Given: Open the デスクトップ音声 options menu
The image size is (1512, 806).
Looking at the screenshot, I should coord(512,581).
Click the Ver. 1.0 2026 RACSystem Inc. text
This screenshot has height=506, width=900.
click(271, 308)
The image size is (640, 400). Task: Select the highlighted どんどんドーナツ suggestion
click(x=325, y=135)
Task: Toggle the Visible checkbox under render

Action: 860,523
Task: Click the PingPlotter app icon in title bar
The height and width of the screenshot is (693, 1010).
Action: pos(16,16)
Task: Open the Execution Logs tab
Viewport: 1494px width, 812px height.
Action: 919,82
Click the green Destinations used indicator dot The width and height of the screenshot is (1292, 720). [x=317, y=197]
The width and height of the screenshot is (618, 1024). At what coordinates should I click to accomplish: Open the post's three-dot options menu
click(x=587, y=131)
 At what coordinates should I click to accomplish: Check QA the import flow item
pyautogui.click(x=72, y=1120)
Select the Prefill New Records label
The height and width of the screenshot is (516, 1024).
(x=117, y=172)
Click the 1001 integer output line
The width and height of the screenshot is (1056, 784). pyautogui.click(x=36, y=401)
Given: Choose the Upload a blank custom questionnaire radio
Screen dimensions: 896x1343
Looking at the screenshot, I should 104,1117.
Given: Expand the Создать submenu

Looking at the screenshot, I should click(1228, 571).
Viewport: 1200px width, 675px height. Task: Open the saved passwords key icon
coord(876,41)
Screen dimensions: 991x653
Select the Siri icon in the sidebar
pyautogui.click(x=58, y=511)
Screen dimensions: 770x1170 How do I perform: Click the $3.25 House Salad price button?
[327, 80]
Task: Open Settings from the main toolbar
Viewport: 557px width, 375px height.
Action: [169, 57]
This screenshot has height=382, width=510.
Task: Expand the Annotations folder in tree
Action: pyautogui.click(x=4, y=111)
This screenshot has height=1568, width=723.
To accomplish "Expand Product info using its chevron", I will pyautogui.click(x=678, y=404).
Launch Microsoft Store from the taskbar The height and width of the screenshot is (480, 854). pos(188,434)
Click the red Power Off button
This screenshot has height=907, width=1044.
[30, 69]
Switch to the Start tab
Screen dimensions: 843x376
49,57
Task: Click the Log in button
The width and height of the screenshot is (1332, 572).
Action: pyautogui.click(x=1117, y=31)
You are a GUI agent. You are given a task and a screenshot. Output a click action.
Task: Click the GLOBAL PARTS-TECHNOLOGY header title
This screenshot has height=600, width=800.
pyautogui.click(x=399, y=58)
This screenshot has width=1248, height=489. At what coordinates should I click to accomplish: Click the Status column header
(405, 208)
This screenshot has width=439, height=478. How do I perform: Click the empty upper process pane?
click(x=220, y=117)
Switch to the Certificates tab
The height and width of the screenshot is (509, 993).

::::

Work to be completed:
Return each line of the data above that contains the string "size", treating uppercase and lowercase as distinct.

Task answer:
The image size is (1512, 806).
The image size is (640, 400). Task: Select the highlighted どんどんドーナツ suggestion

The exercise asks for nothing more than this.